* [EXERCISE]: Every line from the one with "Task: Click the step 2 dashed card area" through the last line below should be repeated exactly; pictures stay out of the copy.

---*---

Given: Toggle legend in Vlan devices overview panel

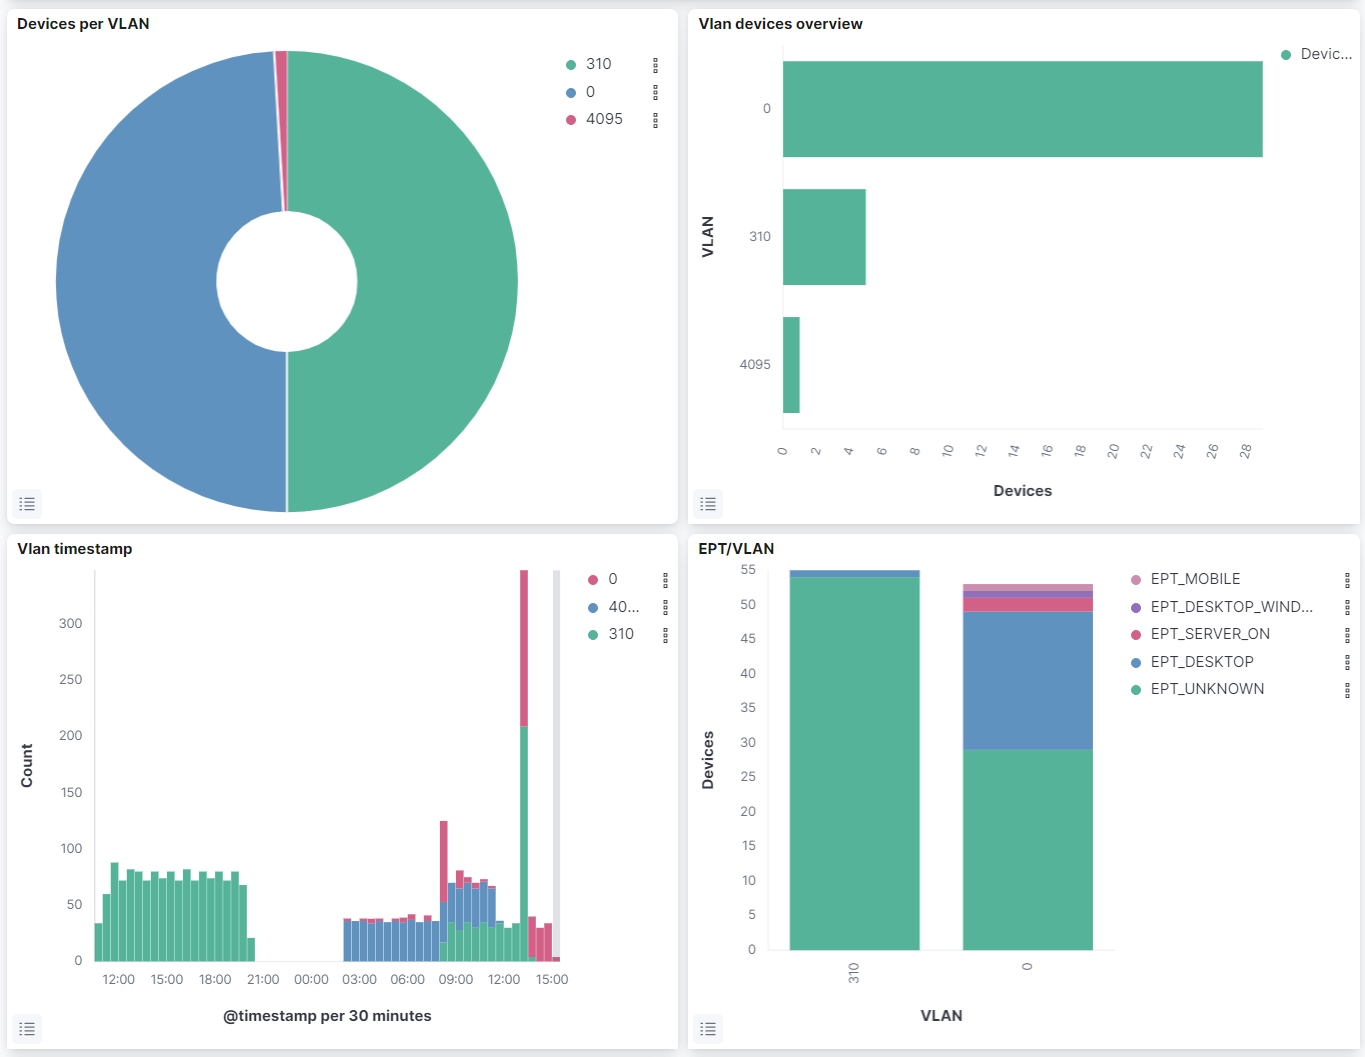Looking at the screenshot, I should [708, 504].

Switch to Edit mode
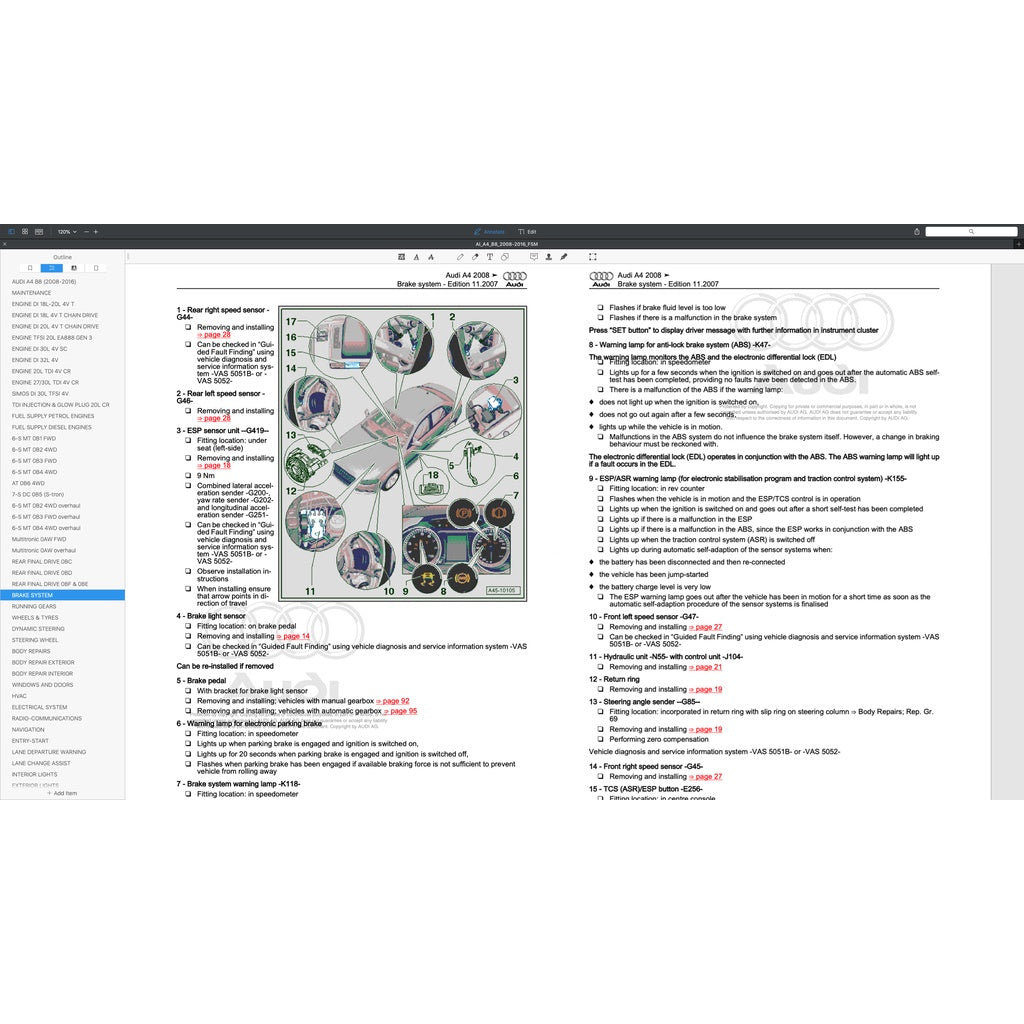(528, 231)
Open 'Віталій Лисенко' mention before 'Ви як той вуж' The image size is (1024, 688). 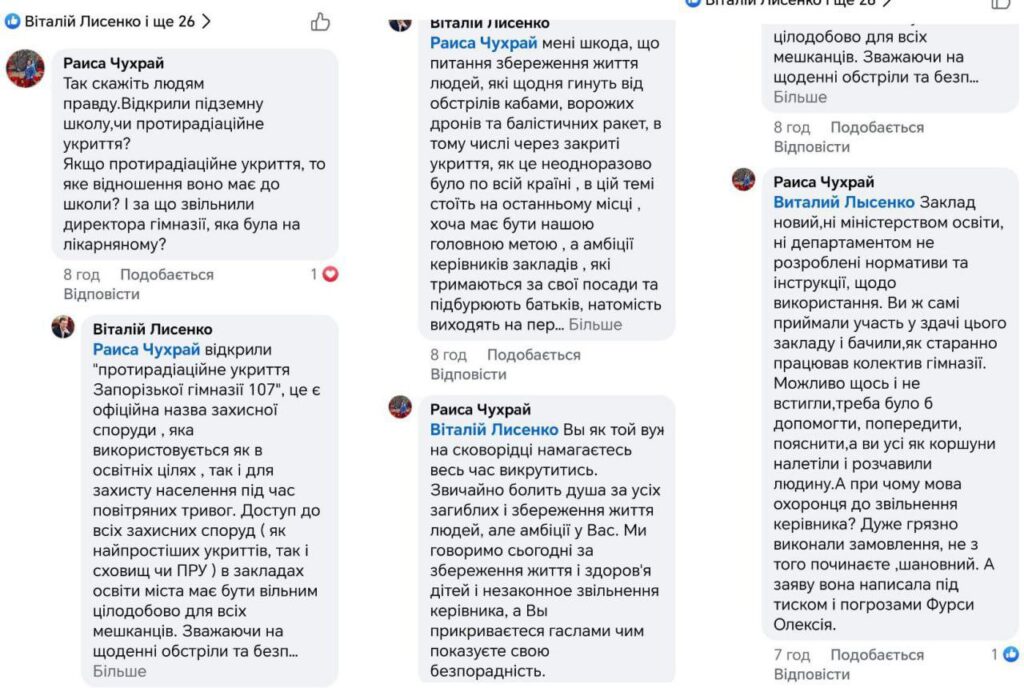tap(494, 430)
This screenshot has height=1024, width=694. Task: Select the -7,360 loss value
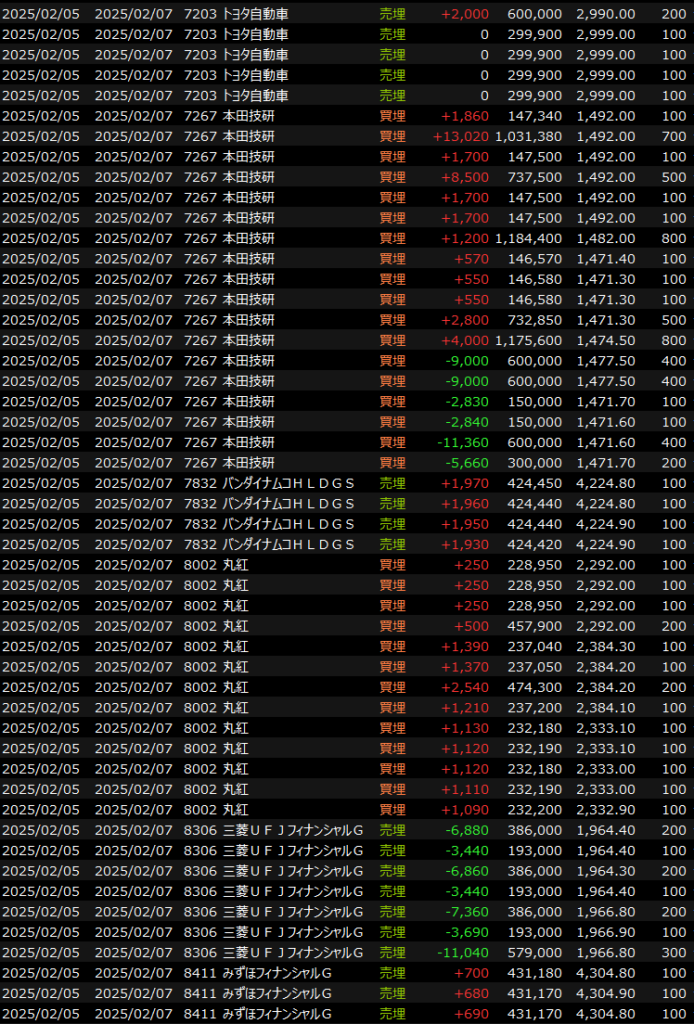(466, 911)
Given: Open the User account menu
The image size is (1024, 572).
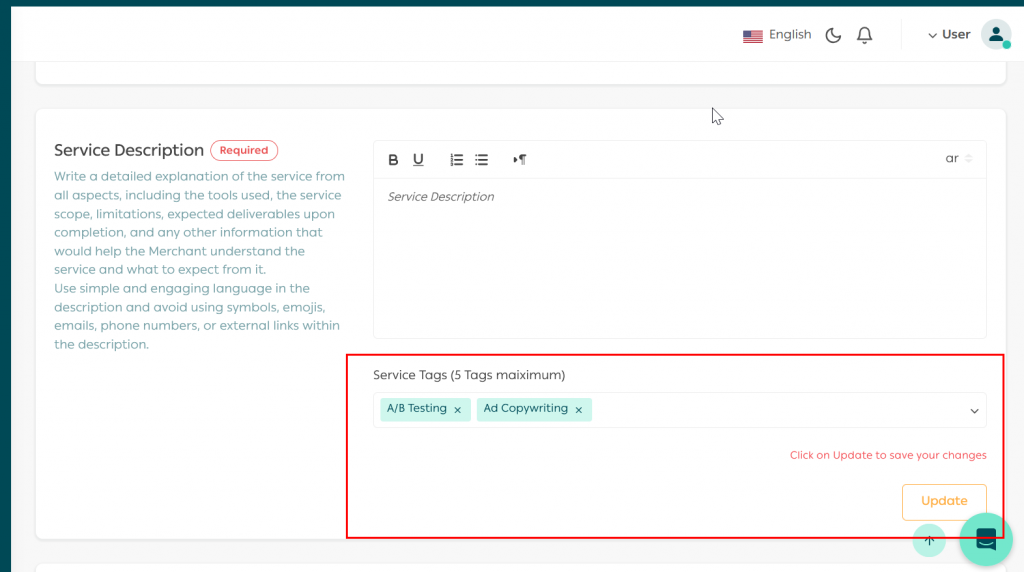Looking at the screenshot, I should pyautogui.click(x=949, y=35).
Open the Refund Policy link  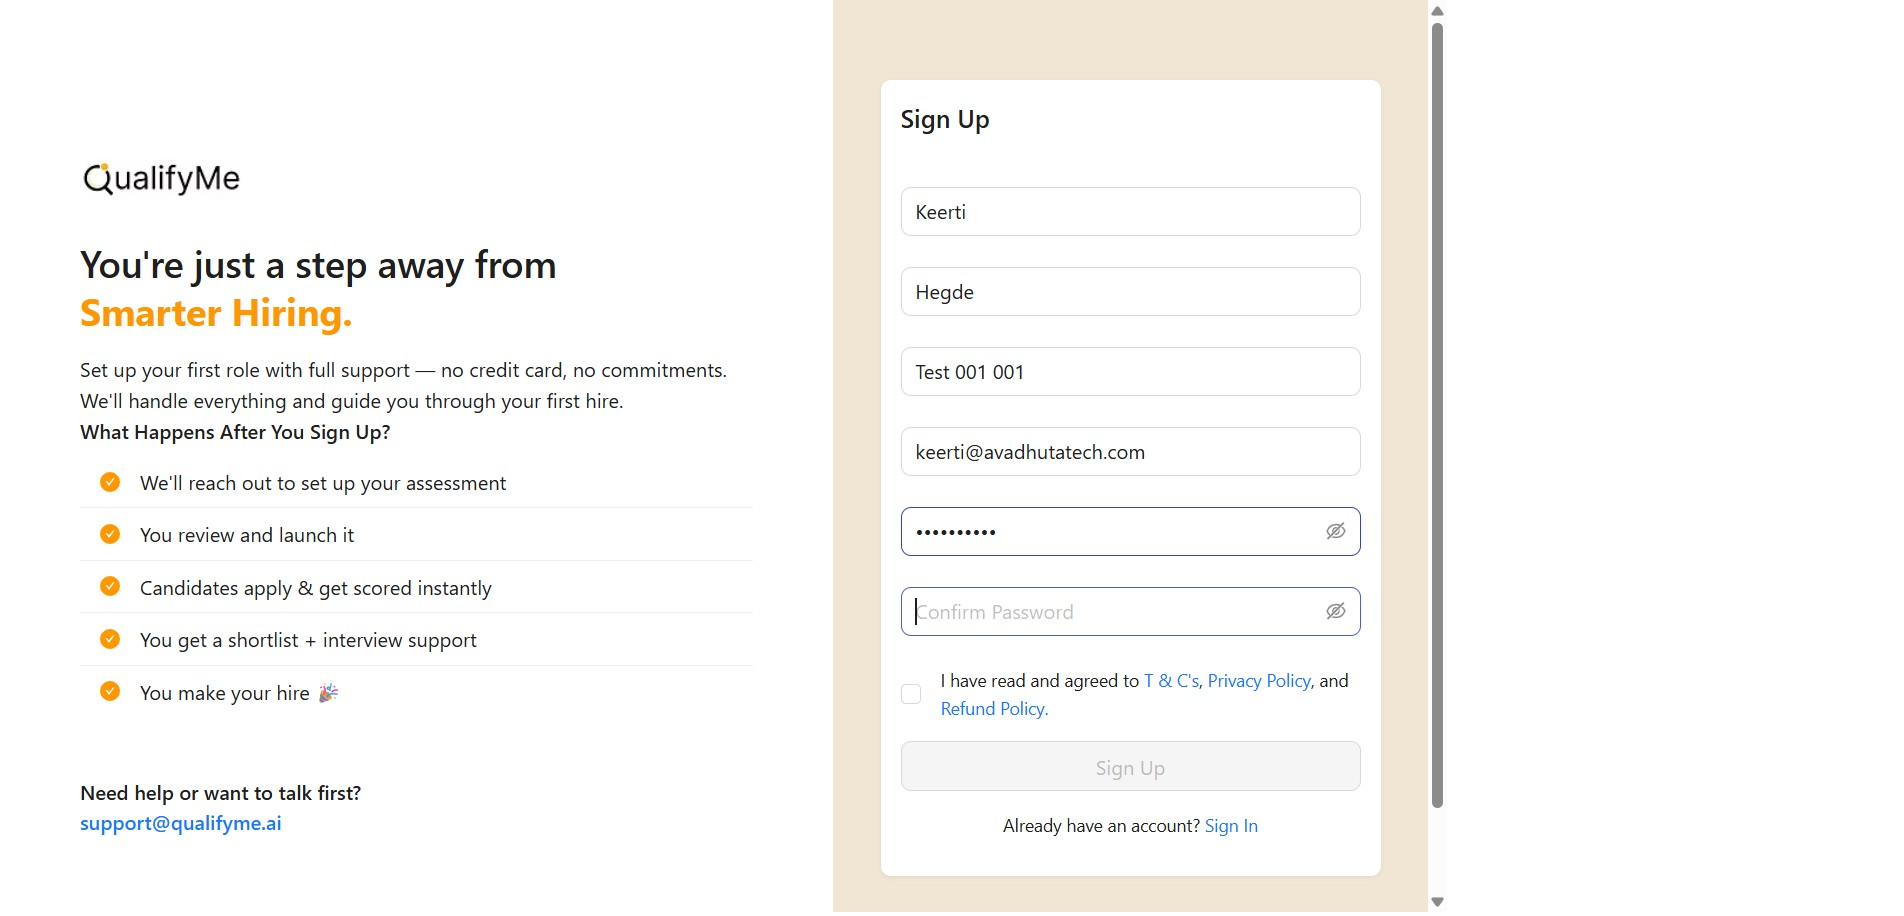coord(994,709)
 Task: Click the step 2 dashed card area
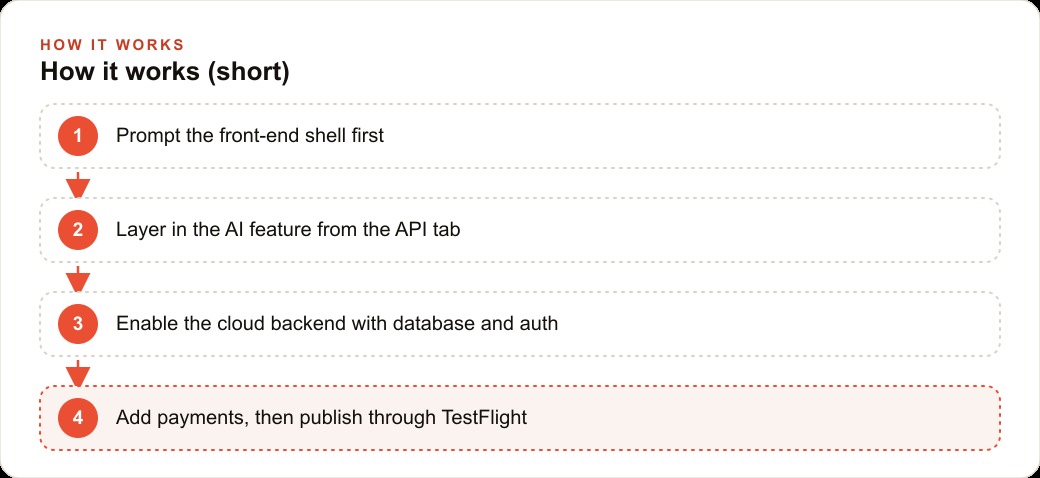tap(520, 230)
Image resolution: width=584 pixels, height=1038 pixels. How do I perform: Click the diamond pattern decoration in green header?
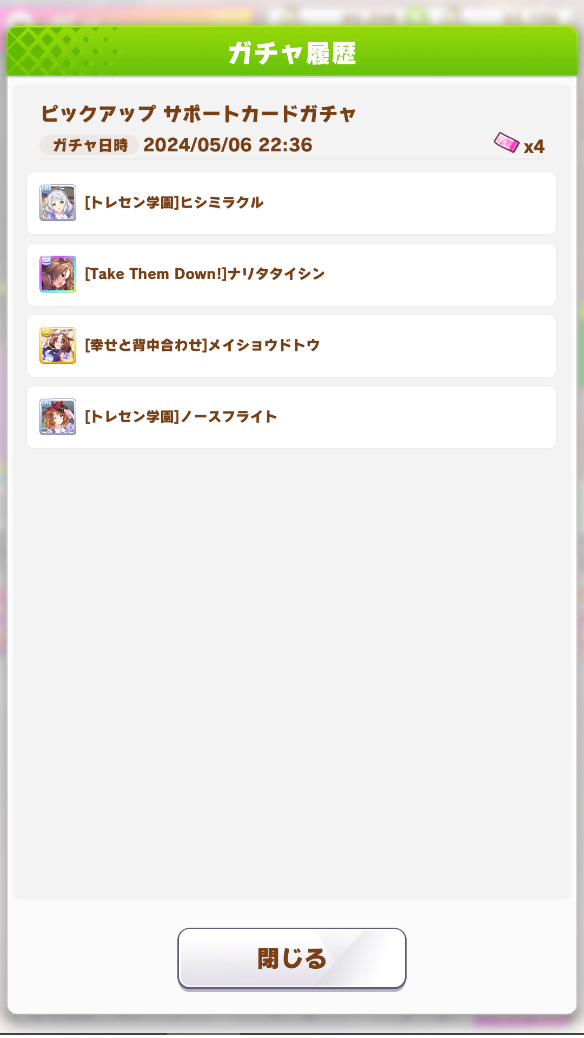point(63,52)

---*---

* [TASK ANSWER]:
 Task: Click the step 2 dashed card area
tap(520, 230)
Image resolution: width=584 pixels, height=1038 pixels. How do I perform: Click the diamond pattern decoration in green header?
point(63,52)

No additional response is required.